Sunday, July 11, 2010

Big Rolls and Little Rolls

Something to consider in RPG design is the size of the average roll. I use the term 'roll' pretty loosely. Whatever conflict-resolution mechanism - cards, resource expenditure, whatever - is fine.

The dimensions in which a roll can be big or small are:
  1. Absraction - the more of a scene gets resolved in one roll, the bigger it is.
  2. Player Control - the more the players can affect the roll, the bigger it is - especially if players can affect it at the time of the roll.
  3. Side Effects - bigger rolls often have consequences that extend beyond a strict determination of success or failure.
Let's take some examples. The biggest roll I know of is in Don't Rest Your Head. You only roll the dice in that game when it's really important, as each roll involves the chance of madness or death. The roll also resolves an entire scene or antagonist. Fights, escapes, explorations, are all abstracted down to one roll. The roll is also complex. Besides the level of danger inherent in the roll, characters have control over the amount of risk and effort they're willing to take on in exchange for success.

The smallest roll is a coin flip for a single action. Heads or tails, success or failure.
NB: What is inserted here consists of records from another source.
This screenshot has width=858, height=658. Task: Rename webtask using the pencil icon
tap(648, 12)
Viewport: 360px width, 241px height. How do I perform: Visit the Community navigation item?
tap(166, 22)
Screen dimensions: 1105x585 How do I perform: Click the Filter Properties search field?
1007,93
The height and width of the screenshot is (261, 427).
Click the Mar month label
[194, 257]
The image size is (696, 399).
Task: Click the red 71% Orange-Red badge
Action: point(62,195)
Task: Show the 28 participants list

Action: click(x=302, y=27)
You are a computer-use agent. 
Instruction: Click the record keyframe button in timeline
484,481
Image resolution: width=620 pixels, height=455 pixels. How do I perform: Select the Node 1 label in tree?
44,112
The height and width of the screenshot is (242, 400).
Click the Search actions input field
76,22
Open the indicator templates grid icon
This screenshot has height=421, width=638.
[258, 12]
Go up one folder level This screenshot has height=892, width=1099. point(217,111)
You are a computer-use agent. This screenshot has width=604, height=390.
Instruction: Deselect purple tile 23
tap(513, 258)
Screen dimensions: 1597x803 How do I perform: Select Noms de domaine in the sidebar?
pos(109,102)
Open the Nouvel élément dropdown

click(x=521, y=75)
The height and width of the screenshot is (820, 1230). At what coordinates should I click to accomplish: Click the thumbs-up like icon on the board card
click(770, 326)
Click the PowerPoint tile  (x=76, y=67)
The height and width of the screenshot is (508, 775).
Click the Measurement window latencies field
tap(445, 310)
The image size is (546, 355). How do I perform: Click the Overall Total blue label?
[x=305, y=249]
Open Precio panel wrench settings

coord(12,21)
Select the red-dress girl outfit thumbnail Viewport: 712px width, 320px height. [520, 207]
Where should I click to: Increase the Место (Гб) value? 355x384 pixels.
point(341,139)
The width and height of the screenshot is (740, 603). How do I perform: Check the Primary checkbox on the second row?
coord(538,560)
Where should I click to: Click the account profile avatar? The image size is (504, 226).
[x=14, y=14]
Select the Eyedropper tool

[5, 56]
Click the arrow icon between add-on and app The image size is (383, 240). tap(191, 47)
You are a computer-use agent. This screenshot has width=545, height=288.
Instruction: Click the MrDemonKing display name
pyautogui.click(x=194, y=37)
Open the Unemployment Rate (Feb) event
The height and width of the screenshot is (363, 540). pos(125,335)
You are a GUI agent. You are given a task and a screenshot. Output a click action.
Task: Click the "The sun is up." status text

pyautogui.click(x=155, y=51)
Neither players nor GMs can affect the probability of the outcome, the 'roll' itself only affects one action, and it doesn't 'mean' anything beyond the very minimum required by a roll in an RPG - does the action succeed?

Another game with large rolls is the new Warhammer Fantasy Roleplay. All the bits and non-standard dice govern not only success and failure, but your character's approach to the situation and positive and negative side effects. The result is fairly baroque, but intuitive enough at the table to do complexity well. WFRP3E's rolls are still as common as a smaller roll - less abstract - but are still large in their level of implication.

Other ways of enlarging rolls (without using funky types of dice) are degrees of success (Alternity, Dark Heresy); complex, multi-roll challenges (D&D4E, both Spycraft editions); and Cool Points or Effort Points or the like (Shadowrun, 7th Sea, even HERO System, with its rules for 'pushing').

Conclusions? I don't really have many. It's just worth thinking about when designing a game. These are gross generalizations, but more abstract rolls tend to favour games less about combat and more about story. Rolls with more player control tend to favour characters that succeed through style or inner strength, rather than strict competence. Side effects can add levels of mechanical or tactical depth, as well as mechanical representations of more story-based consequences, but side effects can also easily be handled inelegantly.